Bring together all lines of the material below that contain the string "screenshot".

• [Dataset extract]:
##############################
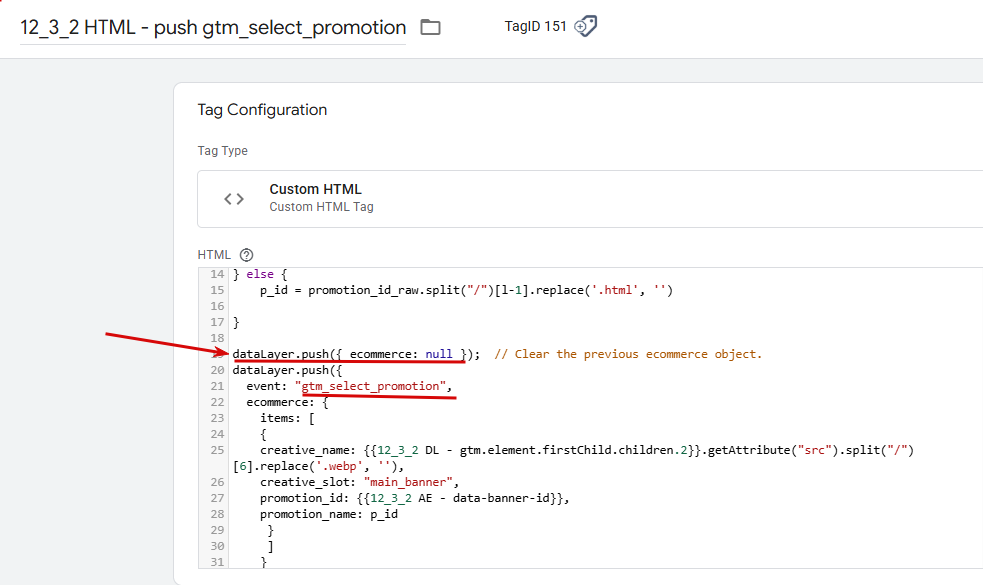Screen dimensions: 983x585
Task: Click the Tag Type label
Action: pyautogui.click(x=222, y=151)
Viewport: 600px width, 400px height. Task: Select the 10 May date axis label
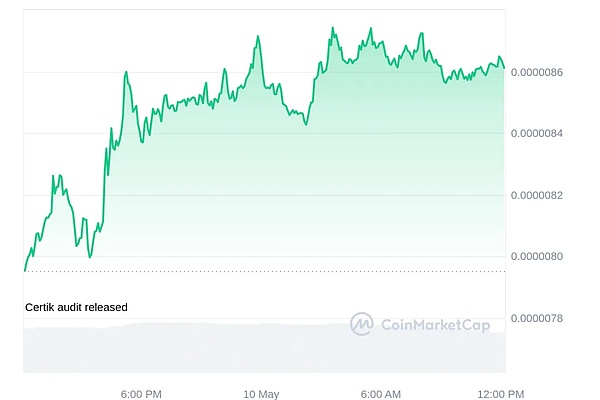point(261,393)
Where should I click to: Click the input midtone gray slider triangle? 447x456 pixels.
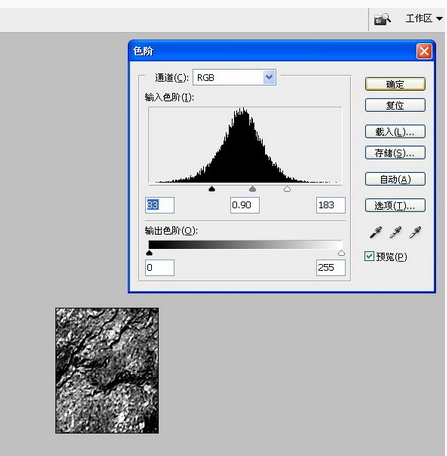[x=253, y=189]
##############################
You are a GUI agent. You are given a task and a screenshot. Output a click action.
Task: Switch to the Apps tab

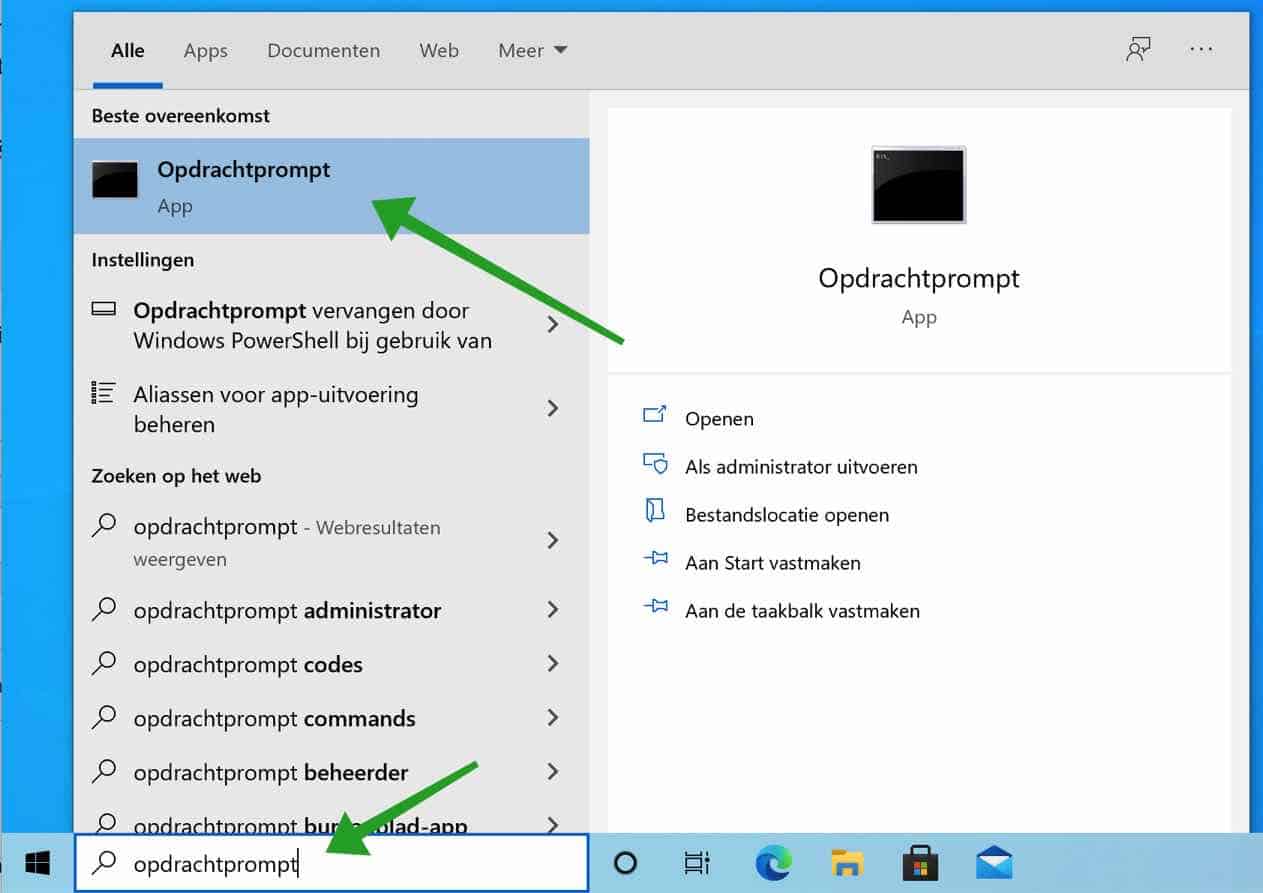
##############################
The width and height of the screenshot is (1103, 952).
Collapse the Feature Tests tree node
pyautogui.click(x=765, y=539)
##############################
• [Solution]:
You are a GUI agent. You are given a task and a screenshot. Output a click action.
The width and height of the screenshot is (1103, 952).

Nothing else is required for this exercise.